I also need to point out that I thought I’d have kids by 30, and also that I once said that anyone over 18 was dead. And really, who I am is definitely dead when I think of who I was at fourteen. Fourteen year old me would not have liked thirty year old me. And I can’t say that if I met fourteen year old me now that I would like her very much. I’m just not sure.

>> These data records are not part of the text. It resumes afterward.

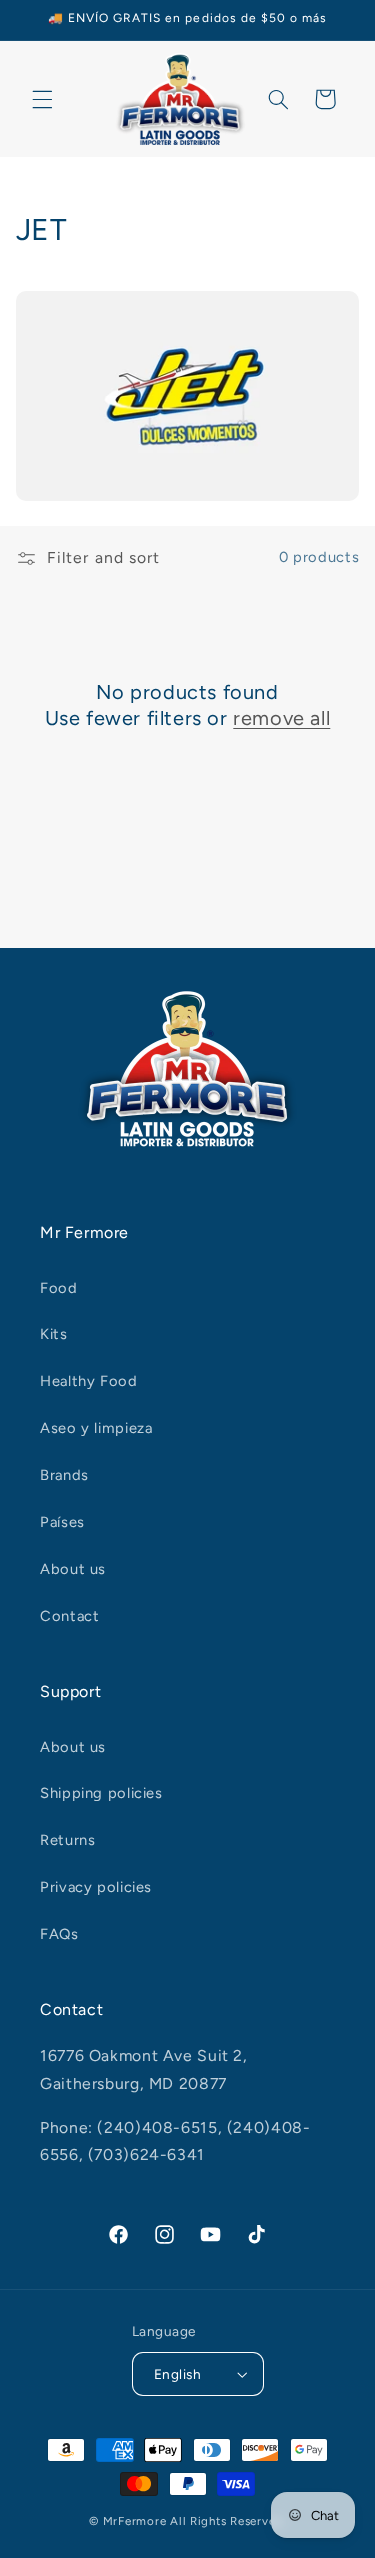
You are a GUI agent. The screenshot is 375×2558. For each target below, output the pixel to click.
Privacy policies (96, 1887)
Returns (67, 1840)
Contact (69, 1616)
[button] (42, 99)
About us (73, 1569)
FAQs (59, 1934)
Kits (54, 1334)
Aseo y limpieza (96, 1428)
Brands (64, 1475)
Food (59, 1288)
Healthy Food (89, 1381)
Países (62, 1522)
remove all (281, 718)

Anyway, back to my birthday. In years past, it was a week of celebration, and then weeks, and finally just a whole month. My last birthday was actually rather subdued, only one dinner party two days after the Northeast AIDSRide. No festivities, no silliness. (Other than the night before my birthday at McSorley’s in the East Village, but we don’t need to talk about that.) This year, well, I like to think I’ve grown up a bit, like to think that I don’t need to self-promote to the degree that I have in years past. But I just might be in Africa this time next year, so why not do it up. I don’t have any major plans yet, other than having just bought a ticket to California leaving right after my birthday, but I’m sure things will pop up.

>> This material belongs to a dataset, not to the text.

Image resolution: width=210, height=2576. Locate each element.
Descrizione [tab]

As for what I want for my birthday, which is always an issue to discuss in a family the size of mine, that I’m not clear on either. What I do know is that I don’t want stuff. I hope to be packing my life sooner than later, if not for the Peace Corps then for something else, so stuff that I will have to pack will not serve me well. On the other hand, books are good. A wireless cyclocomputer for my road bike would be good. A day at Magic Mountain would be good. The best thing? Laser surgery for my eyeballs. I haven’t quite been able to talk myself into going to the hospital to start the egg donation thing because frankly I’m terrified. I hate needles and I hate pain and you have to give yourself a shot ten days in a row. And then get a nice big needle stuck into your ovaries to suck out your eggs. Do you see my hesitation?
Anyway. I’m just getting home from work, and guess what I do tomorrow!?!? Work a double!!! Huzzah!!! I’ve never known anyone to work so much and yet be so broke. I’m not just broke, I’m broken. But at least when I work I don’t spend gobs of money.
My mom is back in town, briefly, and right after work she took me to see WInged Migration and Saving Neno. I think it was Neno. Nemo? Finding? Saving? Meno? I dunno. Both of them, in their own way, made me cry like a baby.